La mediática habló con Yanina Latorre sobre el final de su noviazgo con el empresario, que está siendo investigado por la Justicia.
Wanda Nara contó que se separó de Martín Migueles y explicó los motivos. Aseguró que él se puso muy celoso por una revelación que le hizo y que además estaba en total desacuerdo con su viaje a Uruguay para filmar una película.
“Estoy separada hace un mes”, le confió a Yanina Latorre, a quien también le expuso la frase que detonó todo el escándalo con el empresario, que está siendo investigado por la Justicia.
La crisis detonó cuando ella le reconoció que había tenido algo con Agustín Bernasconi, el cantante con el que actualmente está trabajando en el país vecino.
“Cuando yo decidí venir a hacer la película, a él le dio celos porque le terminé blanqueando todo lo que pasó con Bernasconi. Quedamos en que si yo me iba afuera a trabajar, nos separábamos”, indicó la mediática.

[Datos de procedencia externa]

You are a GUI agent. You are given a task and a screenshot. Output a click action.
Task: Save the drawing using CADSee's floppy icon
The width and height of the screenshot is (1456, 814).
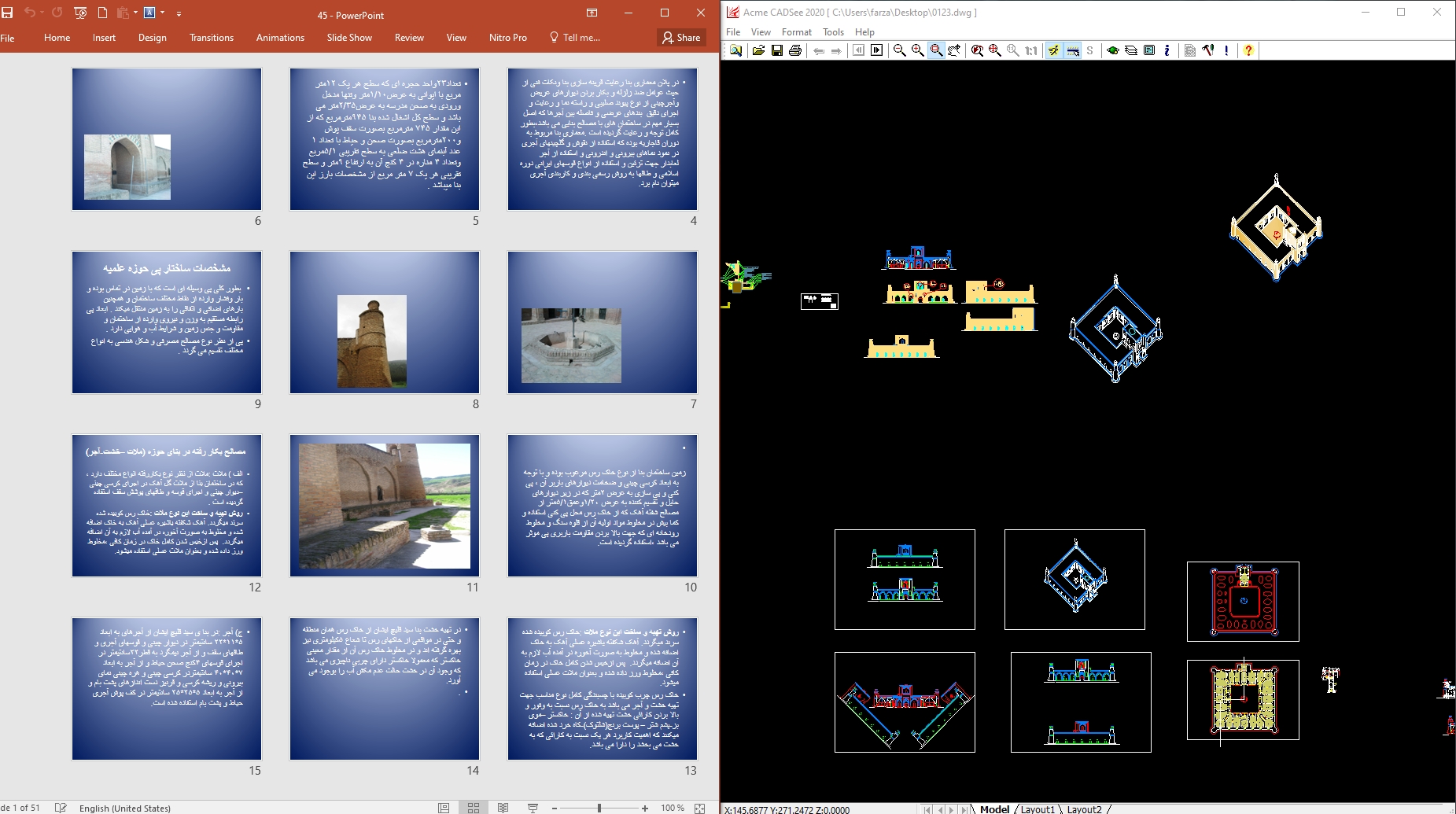(x=776, y=50)
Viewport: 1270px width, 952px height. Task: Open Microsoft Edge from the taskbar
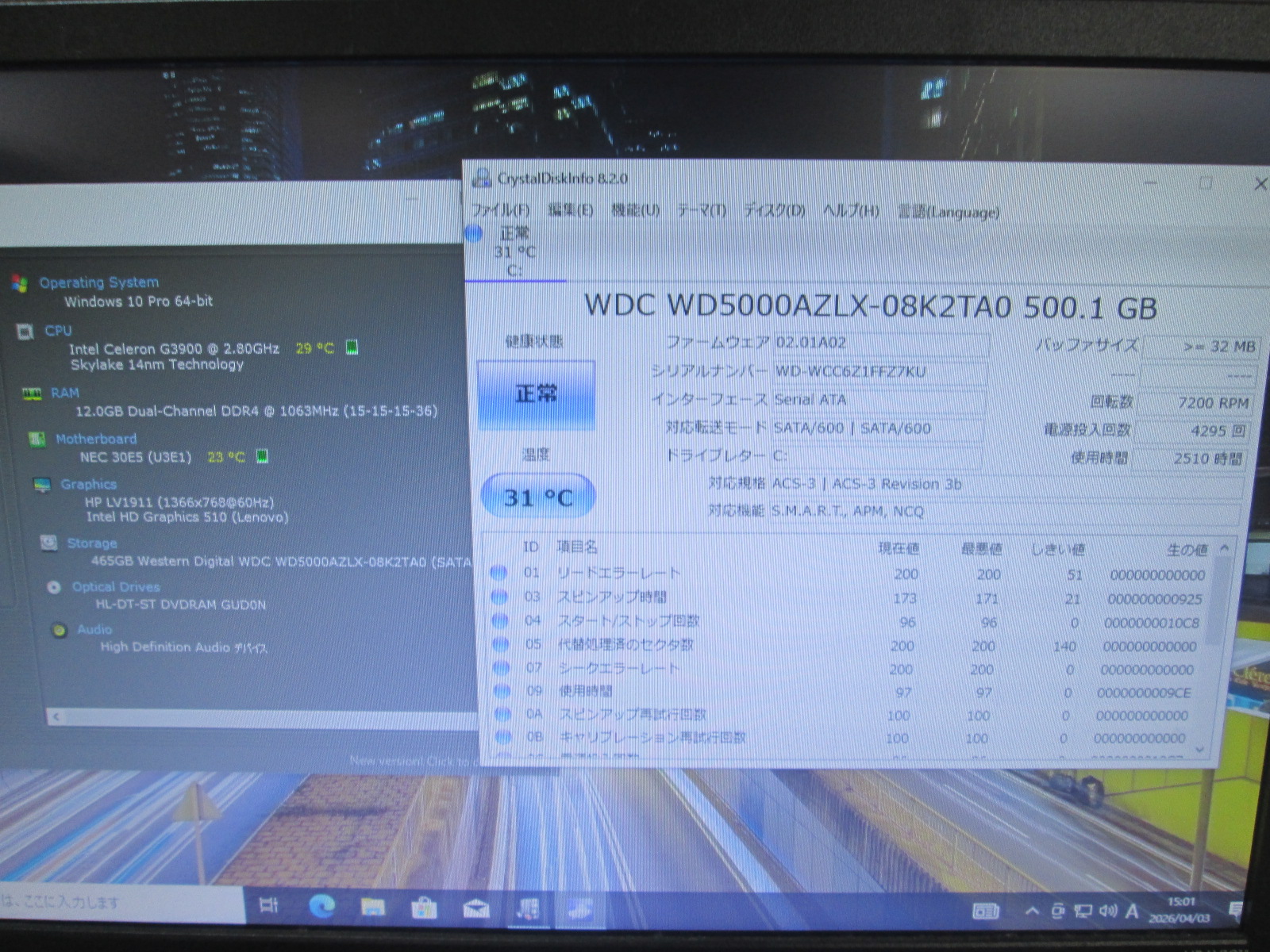321,907
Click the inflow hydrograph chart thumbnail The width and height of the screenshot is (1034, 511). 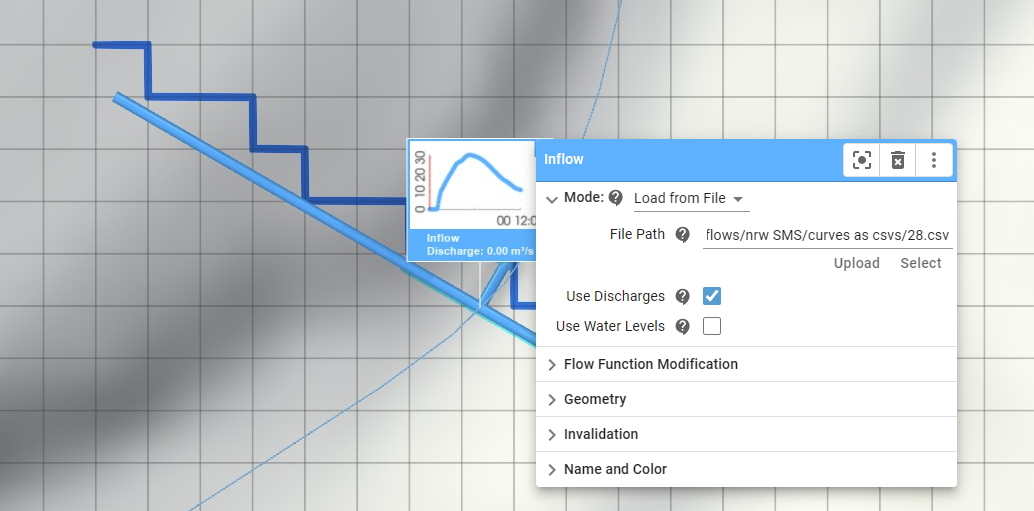pyautogui.click(x=472, y=185)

Por último, Wanda Nara dijo no estar al tanto de todas las cosas de las que se lo acusan a Migueles, quien es investigado por su presunta implicación en maniobras financieras ilegales, incluyendo intermediación en el cobro de coimas para habilitar importaciones y vinculación con estafas millonarias.
El rol de Martín Migueles y las gestiones para “sacar la SIRA”
El levantamiento parcial del secreto de sumario en la causa que investiga presuntas maniobras ilegales vinculadas al sistema SIRA (Sistema de Importaciones de la República Argentina) dejó al descubierto un entramado de empresarios, intermediarios y funcionarios públicos sospechados de haber facilitado el acceso irregular a dólares oficiales mediante el pago de coimas calculadas sobre el valor del dólar blue.
Uno de los tramos más sensibles del expediente reconstruye conversaciones mantenidas por Martín Migueles con distintos interlocutores que buscaban acceder rápidamente al mercado oficial de cambios.

De acuerdo con la fiscalía, los mensajes muestran “una cadena de intermediación” en la que ciertos contactos acercaban empresas interesadas en obtener divisas, Migueles actuaba como nexo operativo y otro grupo de personas presuntamente tenía capacidad de “gestionar o influir” sobre la aprobación de las solicitudes ante áreas estatales.